> _Work instruction_
Without the pictures, retype exactly the lines from the top of the entries below through the line that contains "The height and width of the screenshot is (516, 1024).".

> _Record extracts_
┄┄┄┄┄┄
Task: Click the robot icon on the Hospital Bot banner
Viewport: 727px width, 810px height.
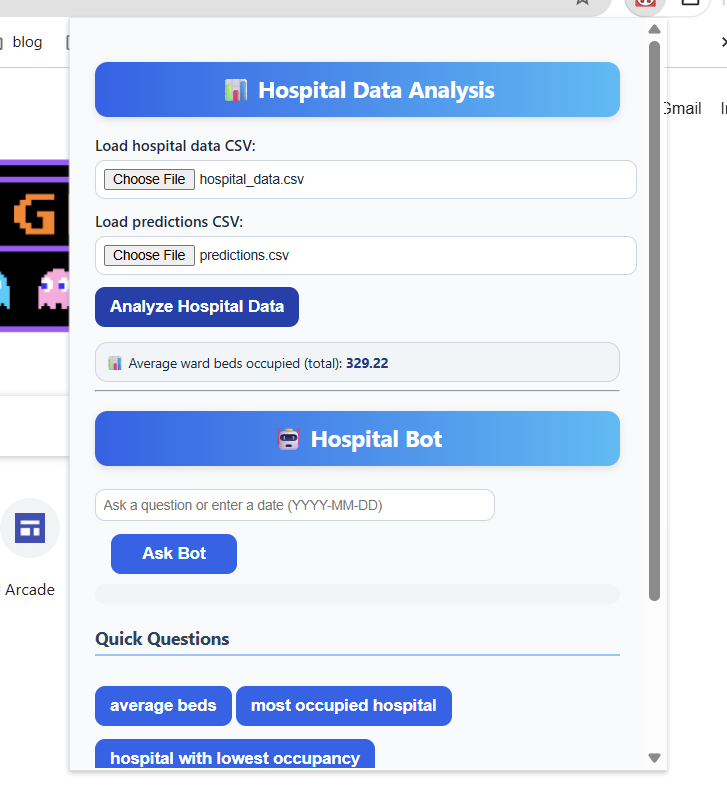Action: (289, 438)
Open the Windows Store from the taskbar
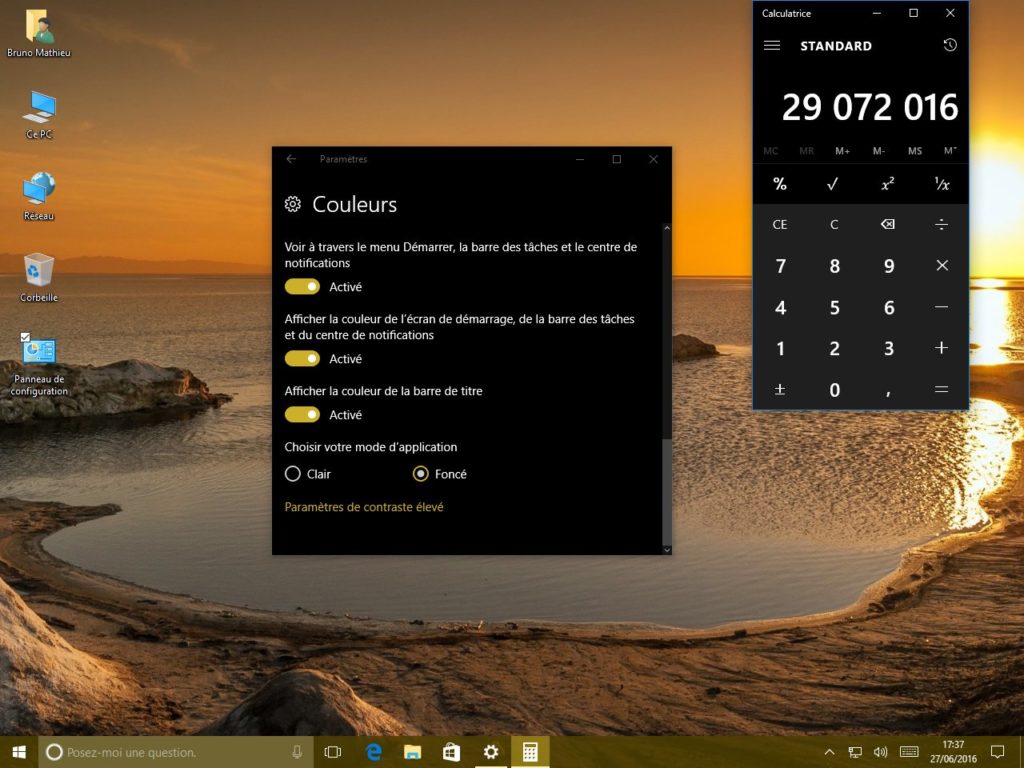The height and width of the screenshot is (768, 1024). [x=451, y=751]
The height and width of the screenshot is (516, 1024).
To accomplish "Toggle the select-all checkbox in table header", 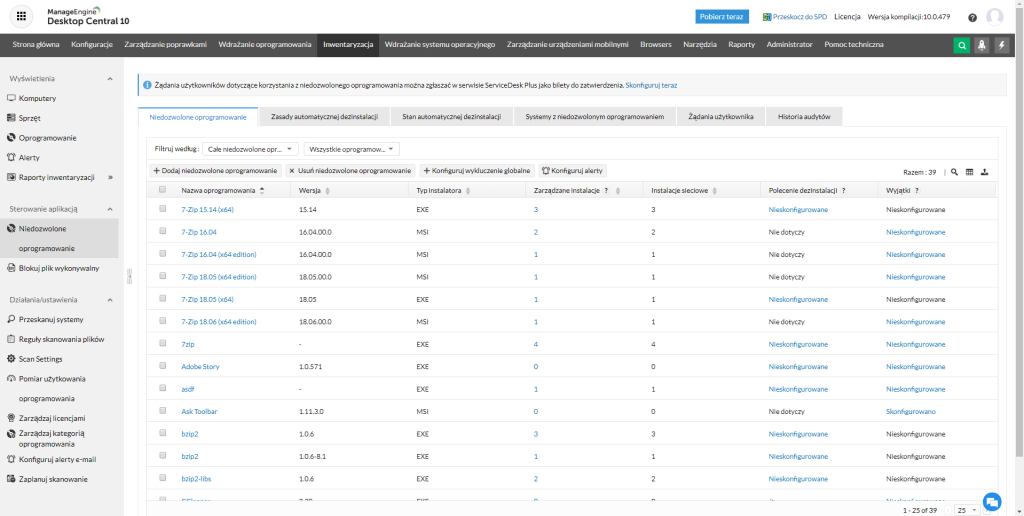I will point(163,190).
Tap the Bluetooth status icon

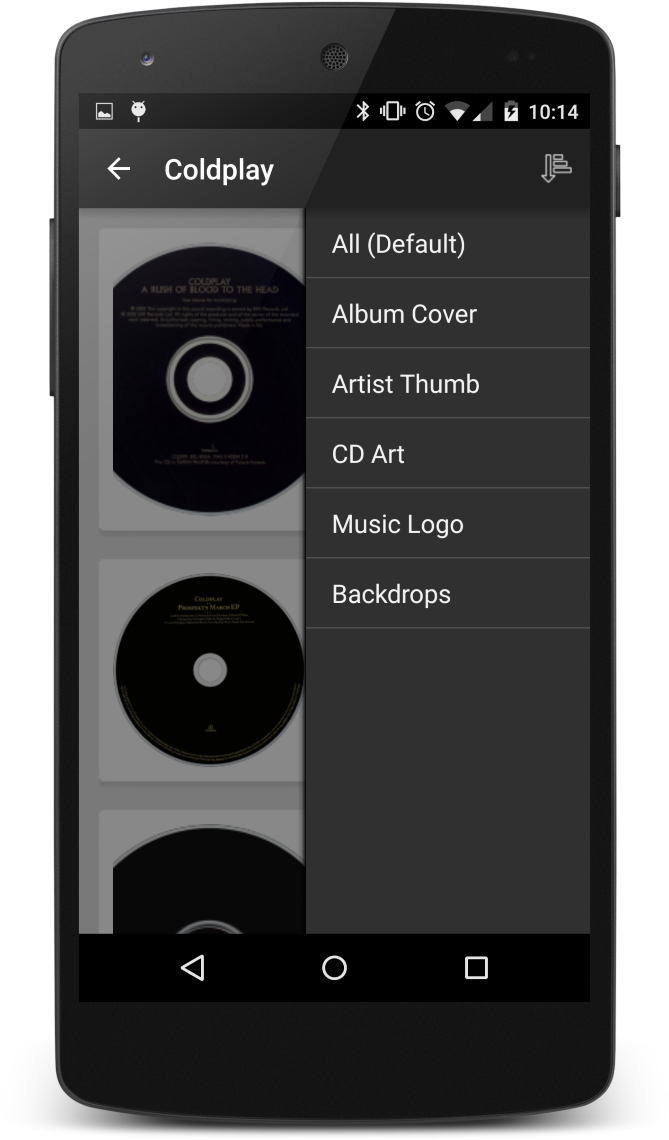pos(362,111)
┄┄┄┄┄┄
> _Output_
Task: Click the robot icon on the Hospital Bot banner
Viewport: 727px width, 810px height.
Action: (289, 438)
Open the Windows Store from the taskbar
The height and width of the screenshot is (768, 1024). [x=451, y=751]
The height and width of the screenshot is (516, 1024).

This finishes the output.